▸ EXERCISE TASK: Copy the material below line for line, with no changes.

▸ ENTRIES PROVIDED:
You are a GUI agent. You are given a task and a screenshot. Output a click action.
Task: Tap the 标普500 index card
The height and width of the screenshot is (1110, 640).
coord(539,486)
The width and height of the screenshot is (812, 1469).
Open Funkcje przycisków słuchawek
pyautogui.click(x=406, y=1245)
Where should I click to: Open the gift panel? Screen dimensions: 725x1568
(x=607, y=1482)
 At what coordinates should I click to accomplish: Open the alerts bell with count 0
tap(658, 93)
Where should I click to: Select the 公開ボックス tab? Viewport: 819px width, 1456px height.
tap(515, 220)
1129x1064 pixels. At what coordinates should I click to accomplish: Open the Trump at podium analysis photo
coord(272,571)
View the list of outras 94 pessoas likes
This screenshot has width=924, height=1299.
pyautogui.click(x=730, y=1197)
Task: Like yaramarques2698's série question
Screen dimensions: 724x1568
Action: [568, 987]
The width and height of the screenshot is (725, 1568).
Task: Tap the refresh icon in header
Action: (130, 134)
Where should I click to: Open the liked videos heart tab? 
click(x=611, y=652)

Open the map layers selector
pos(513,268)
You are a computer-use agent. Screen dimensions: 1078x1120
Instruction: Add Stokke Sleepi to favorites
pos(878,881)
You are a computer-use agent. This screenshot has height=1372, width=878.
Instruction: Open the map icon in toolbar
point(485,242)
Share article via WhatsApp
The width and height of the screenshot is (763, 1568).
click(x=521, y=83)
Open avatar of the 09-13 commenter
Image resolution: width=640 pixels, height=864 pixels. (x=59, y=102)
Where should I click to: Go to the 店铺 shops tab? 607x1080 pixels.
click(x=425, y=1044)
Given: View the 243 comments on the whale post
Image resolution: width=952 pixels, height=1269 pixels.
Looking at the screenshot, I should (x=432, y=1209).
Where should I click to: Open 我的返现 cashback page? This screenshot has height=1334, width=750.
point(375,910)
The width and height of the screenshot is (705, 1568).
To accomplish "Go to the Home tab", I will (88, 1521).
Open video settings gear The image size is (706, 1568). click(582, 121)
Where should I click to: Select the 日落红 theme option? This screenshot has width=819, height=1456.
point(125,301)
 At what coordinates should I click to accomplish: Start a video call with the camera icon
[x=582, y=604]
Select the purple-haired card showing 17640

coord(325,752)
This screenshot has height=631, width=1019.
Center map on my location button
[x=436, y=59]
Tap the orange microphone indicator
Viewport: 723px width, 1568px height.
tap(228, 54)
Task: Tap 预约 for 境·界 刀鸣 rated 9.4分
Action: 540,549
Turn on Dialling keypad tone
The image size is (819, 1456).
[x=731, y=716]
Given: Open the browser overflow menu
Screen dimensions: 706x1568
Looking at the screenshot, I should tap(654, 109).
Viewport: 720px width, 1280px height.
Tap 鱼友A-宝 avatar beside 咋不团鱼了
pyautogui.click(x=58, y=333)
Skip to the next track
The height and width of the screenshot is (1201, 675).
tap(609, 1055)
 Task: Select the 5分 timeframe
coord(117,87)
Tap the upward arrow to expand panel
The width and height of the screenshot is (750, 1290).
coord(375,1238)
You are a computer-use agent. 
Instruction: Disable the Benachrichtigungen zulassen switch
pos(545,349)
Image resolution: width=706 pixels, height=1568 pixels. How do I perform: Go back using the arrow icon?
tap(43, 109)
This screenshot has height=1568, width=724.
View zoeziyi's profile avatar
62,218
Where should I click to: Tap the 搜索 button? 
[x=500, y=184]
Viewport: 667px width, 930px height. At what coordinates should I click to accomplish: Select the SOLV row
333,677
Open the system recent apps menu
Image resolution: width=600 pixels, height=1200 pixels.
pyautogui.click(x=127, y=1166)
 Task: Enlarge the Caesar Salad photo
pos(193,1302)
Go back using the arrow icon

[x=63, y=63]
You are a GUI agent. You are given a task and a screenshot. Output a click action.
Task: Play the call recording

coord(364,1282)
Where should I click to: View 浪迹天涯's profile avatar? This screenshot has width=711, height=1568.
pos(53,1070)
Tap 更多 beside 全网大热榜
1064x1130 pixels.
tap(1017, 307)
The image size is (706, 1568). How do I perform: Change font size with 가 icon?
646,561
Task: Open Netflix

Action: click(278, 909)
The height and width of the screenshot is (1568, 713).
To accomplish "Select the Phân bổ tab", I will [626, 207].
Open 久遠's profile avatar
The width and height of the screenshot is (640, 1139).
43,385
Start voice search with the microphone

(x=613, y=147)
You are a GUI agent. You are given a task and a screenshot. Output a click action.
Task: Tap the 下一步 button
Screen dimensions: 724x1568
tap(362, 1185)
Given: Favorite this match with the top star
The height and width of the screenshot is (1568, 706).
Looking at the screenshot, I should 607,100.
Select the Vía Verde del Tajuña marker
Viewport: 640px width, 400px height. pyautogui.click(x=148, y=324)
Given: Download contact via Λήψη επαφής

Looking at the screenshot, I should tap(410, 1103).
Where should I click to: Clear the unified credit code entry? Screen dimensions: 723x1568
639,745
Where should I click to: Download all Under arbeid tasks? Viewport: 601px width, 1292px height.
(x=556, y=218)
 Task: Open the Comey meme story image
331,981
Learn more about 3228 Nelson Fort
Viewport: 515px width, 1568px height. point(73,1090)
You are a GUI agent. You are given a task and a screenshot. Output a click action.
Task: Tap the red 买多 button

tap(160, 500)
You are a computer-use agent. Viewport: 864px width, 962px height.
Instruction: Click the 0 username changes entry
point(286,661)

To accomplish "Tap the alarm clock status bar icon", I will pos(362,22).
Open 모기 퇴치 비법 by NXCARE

▸ EXPECTED OUTPUT:
You are a GUI agent. You are given a task and a screenshot. Output a click action.
Task: Tap the 标普500 index card
The height and width of the screenshot is (1110, 640).
coord(539,486)
The width and height of the screenshot is (812, 1469).
Open Funkcje przycisków słuchawek
pyautogui.click(x=406, y=1245)
Where should I click to: Open the gift panel? Screen dimensions: 725x1568
(x=607, y=1482)
 At what coordinates should I click to accomplish: Open the alerts bell with count 0
tap(658, 93)
Where should I click to: Select the 公開ボックス tab? Viewport: 819px width, 1456px height.
tap(515, 220)
1129x1064 pixels. At what coordinates should I click to accomplish: Open the Trump at podium analysis photo
coord(272,571)
View the list of outras 94 pessoas likes
This screenshot has width=924, height=1299.
pyautogui.click(x=730, y=1197)
Task: Like yaramarques2698's série question
Screen dimensions: 724x1568
Action: [568, 987]
The width and height of the screenshot is (725, 1568).
Task: Tap the refresh icon in header
Action: (130, 134)
Where should I click to: Open the liked videos heart tab? 
click(x=611, y=652)

Open the map layers selector
pos(513,268)
You are a computer-use agent. Screen dimensions: 1078x1120
Instruction: Add Stokke Sleepi to favorites
pos(878,881)
You are a computer-use agent. This screenshot has height=1372, width=878.
Instruction: Open the map icon in toolbar
point(485,242)
Share article via WhatsApp
The width and height of the screenshot is (763, 1568).
click(x=521, y=83)
Open avatar of the 09-13 commenter
Image resolution: width=640 pixels, height=864 pixels. (x=59, y=102)
Where should I click to: Go to the 店铺 shops tab? 607x1080 pixels.
click(x=425, y=1044)
Given: View the 243 comments on the whale post
Image resolution: width=952 pixels, height=1269 pixels.
Looking at the screenshot, I should (x=432, y=1209).
Where should I click to: Open 我的返现 cashback page? This screenshot has height=1334, width=750.
point(375,910)
The width and height of the screenshot is (705, 1568).
To accomplish "Go to the Home tab", I will (88, 1521).
Open video settings gear The image size is (706, 1568). click(582, 121)
Where should I click to: Select the 日落红 theme option? This screenshot has width=819, height=1456.
point(125,301)
 At what coordinates should I click to accomplish: Start a video call with the camera icon
[x=582, y=604]
Select the purple-haired card showing 17640

coord(325,752)
This screenshot has height=631, width=1019.
Center map on my location button
[x=436, y=59]
Tap the orange microphone indicator
Viewport: 723px width, 1568px height.
tap(228, 54)
Task: Tap 预约 for 境·界 刀鸣 rated 9.4分
Action: 540,549
Turn on Dialling keypad tone
The image size is (819, 1456).
[x=731, y=716]
Given: Open the browser overflow menu
Screen dimensions: 706x1568
Looking at the screenshot, I should tap(654, 109).
Viewport: 720px width, 1280px height.
Tap 鱼友A-宝 avatar beside 咋不团鱼了
pyautogui.click(x=58, y=333)
Skip to the next track
The height and width of the screenshot is (1201, 675).
tap(609, 1055)
 Task: Select the 5分 timeframe
coord(117,87)
Tap the upward arrow to expand panel
The width and height of the screenshot is (750, 1290).
coord(375,1238)
You are a computer-use agent. 
Instruction: Disable the Benachrichtigungen zulassen switch
pos(545,349)
Image resolution: width=706 pixels, height=1568 pixels. How do I perform: Go back using the arrow icon?
tap(43, 109)
This screenshot has height=1568, width=724.
View zoeziyi's profile avatar
62,218
Where should I click to: Tap the 搜索 button? 
[x=500, y=184]
Viewport: 667px width, 930px height. At what coordinates should I click to accomplish: Select the SOLV row
333,677
Open the system recent apps menu
Image resolution: width=600 pixels, height=1200 pixels.
pyautogui.click(x=127, y=1166)
 Task: Enlarge the Caesar Salad photo
pos(193,1302)
Go back using the arrow icon

[x=63, y=63]
You are a GUI agent. You are given a task and a screenshot. Output a click action.
Task: Play the call recording

coord(364,1282)
Where should I click to: View 浪迹天涯's profile avatar? This screenshot has width=711, height=1568.
pos(53,1070)
Tap 更多 beside 全网大热榜
1064x1130 pixels.
tap(1017, 307)
The image size is (706, 1568). How do I perform: Change font size with 가 icon?
646,561
Task: Open Netflix

Action: click(278, 909)
The height and width of the screenshot is (1568, 713).
To accomplish "Select the Phân bổ tab", I will [626, 207].
Open 久遠's profile avatar
The width and height of the screenshot is (640, 1139).
43,385
Start voice search with the microphone

(x=613, y=147)
You are a GUI agent. You are given a task and a screenshot. Output a click action.
Task: Tap the 下一步 button
Screen dimensions: 724x1568
tap(362, 1185)
Given: Favorite this match with the top star
The height and width of the screenshot is (1568, 706).
Looking at the screenshot, I should 607,100.
Select the Vía Verde del Tajuña marker
Viewport: 640px width, 400px height. pyautogui.click(x=148, y=324)
Given: Download contact via Λήψη επαφής

Looking at the screenshot, I should tap(410, 1103).
Where should I click to: Clear the unified credit code entry? Screen dimensions: 723x1568
639,745
Where should I click to: Download all Under arbeid tasks? Viewport: 601px width, 1292px height.
(x=556, y=218)
 Task: Open the Comey meme story image
331,981
Learn more about 3228 Nelson Fort
Viewport: 515px width, 1568px height. point(73,1090)
You are a GUI agent. You are given a task and a screenshot. Output a click action.
Task: Tap the red 买多 button

tap(160, 500)
You are a computer-use agent. Viewport: 864px width, 962px height.
Instruction: Click the 0 username changes entry
point(286,661)

To accomplish "Tap the alarm clock status bar icon", I will pos(362,22).
Open 모기 퇴치 비법 by NXCARE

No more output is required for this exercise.